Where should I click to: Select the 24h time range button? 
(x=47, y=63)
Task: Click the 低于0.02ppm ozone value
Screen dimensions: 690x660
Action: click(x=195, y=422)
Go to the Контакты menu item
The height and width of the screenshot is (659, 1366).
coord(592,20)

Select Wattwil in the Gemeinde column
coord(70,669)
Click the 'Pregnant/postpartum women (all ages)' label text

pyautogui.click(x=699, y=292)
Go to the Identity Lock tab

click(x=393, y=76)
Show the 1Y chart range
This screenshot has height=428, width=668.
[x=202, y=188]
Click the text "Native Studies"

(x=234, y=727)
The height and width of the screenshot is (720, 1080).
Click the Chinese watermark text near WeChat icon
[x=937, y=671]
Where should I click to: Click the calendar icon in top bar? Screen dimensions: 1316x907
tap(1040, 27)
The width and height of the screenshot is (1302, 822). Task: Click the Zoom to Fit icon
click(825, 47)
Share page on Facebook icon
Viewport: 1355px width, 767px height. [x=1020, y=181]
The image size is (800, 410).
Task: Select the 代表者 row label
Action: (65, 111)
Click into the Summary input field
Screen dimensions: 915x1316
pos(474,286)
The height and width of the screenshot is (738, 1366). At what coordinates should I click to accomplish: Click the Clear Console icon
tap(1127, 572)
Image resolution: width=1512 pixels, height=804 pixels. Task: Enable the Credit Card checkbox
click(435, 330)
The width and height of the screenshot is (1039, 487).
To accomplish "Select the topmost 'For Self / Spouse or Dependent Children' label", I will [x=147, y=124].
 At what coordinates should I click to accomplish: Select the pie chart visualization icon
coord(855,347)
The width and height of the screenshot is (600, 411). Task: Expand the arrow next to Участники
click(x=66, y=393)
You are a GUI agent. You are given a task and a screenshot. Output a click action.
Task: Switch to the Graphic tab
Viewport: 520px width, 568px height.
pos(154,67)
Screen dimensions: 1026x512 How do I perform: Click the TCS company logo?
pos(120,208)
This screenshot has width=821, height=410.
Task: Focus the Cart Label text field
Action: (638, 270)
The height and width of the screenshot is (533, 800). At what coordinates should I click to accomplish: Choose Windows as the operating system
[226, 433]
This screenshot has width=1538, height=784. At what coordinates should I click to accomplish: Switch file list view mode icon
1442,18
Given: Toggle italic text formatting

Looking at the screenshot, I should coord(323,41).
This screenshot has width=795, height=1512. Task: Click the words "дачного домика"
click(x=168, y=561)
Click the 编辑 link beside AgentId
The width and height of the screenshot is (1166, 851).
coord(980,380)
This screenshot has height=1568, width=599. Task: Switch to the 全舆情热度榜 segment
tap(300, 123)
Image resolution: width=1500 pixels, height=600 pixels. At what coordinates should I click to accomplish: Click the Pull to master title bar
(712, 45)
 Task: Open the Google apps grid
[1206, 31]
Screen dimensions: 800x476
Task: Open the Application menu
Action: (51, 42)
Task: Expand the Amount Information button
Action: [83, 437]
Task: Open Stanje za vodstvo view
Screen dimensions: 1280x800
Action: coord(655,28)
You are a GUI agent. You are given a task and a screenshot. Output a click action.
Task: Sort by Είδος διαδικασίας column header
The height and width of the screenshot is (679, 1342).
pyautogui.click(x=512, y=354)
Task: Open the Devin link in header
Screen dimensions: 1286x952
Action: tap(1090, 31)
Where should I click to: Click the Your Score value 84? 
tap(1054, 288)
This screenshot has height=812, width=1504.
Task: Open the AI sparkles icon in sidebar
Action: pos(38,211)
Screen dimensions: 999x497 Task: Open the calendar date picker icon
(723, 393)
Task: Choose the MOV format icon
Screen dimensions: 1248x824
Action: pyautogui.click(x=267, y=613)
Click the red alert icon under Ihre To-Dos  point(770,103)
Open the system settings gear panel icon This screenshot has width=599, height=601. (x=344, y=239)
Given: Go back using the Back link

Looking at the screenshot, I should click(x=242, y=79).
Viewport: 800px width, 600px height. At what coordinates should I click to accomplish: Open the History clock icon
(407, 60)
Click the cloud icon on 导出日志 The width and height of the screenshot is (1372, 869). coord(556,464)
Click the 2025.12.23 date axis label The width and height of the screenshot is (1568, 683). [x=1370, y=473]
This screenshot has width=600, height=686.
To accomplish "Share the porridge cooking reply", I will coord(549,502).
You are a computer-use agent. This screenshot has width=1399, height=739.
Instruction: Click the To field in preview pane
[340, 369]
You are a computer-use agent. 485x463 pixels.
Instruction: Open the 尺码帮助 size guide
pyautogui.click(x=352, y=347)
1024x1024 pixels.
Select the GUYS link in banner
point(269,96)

● ● ● ● ●

### What to do:
Copy all of the items above line for line, without changing a single character.

### Expected answer:
Where should I click to: Select the 24h time range button? 
(x=47, y=63)
Task: Click the 低于0.02ppm ozone value
Screen dimensions: 690x660
Action: click(x=195, y=422)
Go to the Контакты menu item
The height and width of the screenshot is (659, 1366).
coord(592,20)

Select Wattwil in the Gemeinde column
coord(70,669)
Click the 'Pregnant/postpartum women (all ages)' label text

pyautogui.click(x=699, y=292)
Go to the Identity Lock tab

click(x=393, y=76)
Show the 1Y chart range
This screenshot has height=428, width=668.
[x=202, y=188]
Click the text "Native Studies"

(x=234, y=727)
The height and width of the screenshot is (720, 1080).
Click the Chinese watermark text near WeChat icon
[x=937, y=671]
Where should I click to: Click the calendar icon in top bar? Screen dimensions: 1316x907
tap(1040, 27)
The width and height of the screenshot is (1302, 822). Task: Click the Zoom to Fit icon
click(825, 47)
Share page on Facebook icon
Viewport: 1355px width, 767px height. [x=1020, y=181]
The image size is (800, 410).
Task: Select the 代表者 row label
Action: (65, 111)
Click into the Summary input field
Screen dimensions: 915x1316
pos(474,286)
The height and width of the screenshot is (738, 1366). At what coordinates should I click to accomplish: Click the Clear Console icon
tap(1127, 572)
Image resolution: width=1512 pixels, height=804 pixels. Task: Enable the Credit Card checkbox
click(435, 330)
The width and height of the screenshot is (1039, 487).
To accomplish "Select the topmost 'For Self / Spouse or Dependent Children' label", I will [x=147, y=124].
 At what coordinates should I click to accomplish: Select the pie chart visualization icon
coord(855,347)
The width and height of the screenshot is (600, 411). Task: Expand the arrow next to Участники
click(x=66, y=393)
You are a GUI agent. You are given a task and a screenshot. Output a click action.
Task: Switch to the Graphic tab
Viewport: 520px width, 568px height.
pos(154,67)
Screen dimensions: 1026x512 How do I perform: Click the TCS company logo?
pos(120,208)
This screenshot has width=821, height=410.
Task: Focus the Cart Label text field
Action: (638, 270)
The height and width of the screenshot is (533, 800). At what coordinates should I click to accomplish: Choose Windows as the operating system
[226, 433]
This screenshot has width=1538, height=784. At what coordinates should I click to accomplish: Switch file list view mode icon
1442,18
Given: Toggle italic text formatting

Looking at the screenshot, I should coord(323,41).
This screenshot has width=795, height=1512. Task: Click the words "дачного домика"
click(x=168, y=561)
Click the 编辑 link beside AgentId
The width and height of the screenshot is (1166, 851).
coord(980,380)
This screenshot has height=1568, width=599. Task: Switch to the 全舆情热度榜 segment
tap(300, 123)
Image resolution: width=1500 pixels, height=600 pixels. At what coordinates should I click to accomplish: Click the Pull to master title bar
(712, 45)
 Task: Open the Google apps grid
[1206, 31]
Screen dimensions: 800x476
Task: Open the Application menu
Action: (51, 42)
Task: Expand the Amount Information button
Action: [83, 437]
Task: Open Stanje za vodstvo view
Screen dimensions: 1280x800
Action: coord(655,28)
You are a GUI agent. You are given a task and a screenshot. Output a click action.
Task: Sort by Είδος διαδικασίας column header
The height and width of the screenshot is (679, 1342).
pyautogui.click(x=512, y=354)
Task: Open the Devin link in header
Screen dimensions: 1286x952
Action: tap(1090, 31)
Where should I click to: Click the Your Score value 84? 
tap(1054, 288)
This screenshot has height=812, width=1504.
Task: Open the AI sparkles icon in sidebar
Action: pos(38,211)
Screen dimensions: 999x497 Task: Open the calendar date picker icon
(723, 393)
Task: Choose the MOV format icon
Screen dimensions: 1248x824
Action: pyautogui.click(x=267, y=613)
Click the red alert icon under Ihre To-Dos  point(770,103)
Open the system settings gear panel icon This screenshot has width=599, height=601. (x=344, y=239)
Given: Go back using the Back link

Looking at the screenshot, I should click(x=242, y=79).
Viewport: 800px width, 600px height. At what coordinates should I click to accomplish: Open the History clock icon
(407, 60)
Click the cloud icon on 导出日志 The width and height of the screenshot is (1372, 869). coord(556,464)
Click the 2025.12.23 date axis label The width and height of the screenshot is (1568, 683). [x=1370, y=473]
This screenshot has width=600, height=686.
To accomplish "Share the porridge cooking reply", I will coord(549,502).
You are a computer-use agent. This screenshot has width=1399, height=739.
Instruction: Click the To field in preview pane
[340, 369]
You are a computer-use agent. 485x463 pixels.
Instruction: Open the 尺码帮助 size guide
pyautogui.click(x=352, y=347)
1024x1024 pixels.
Select the GUYS link in banner
point(269,96)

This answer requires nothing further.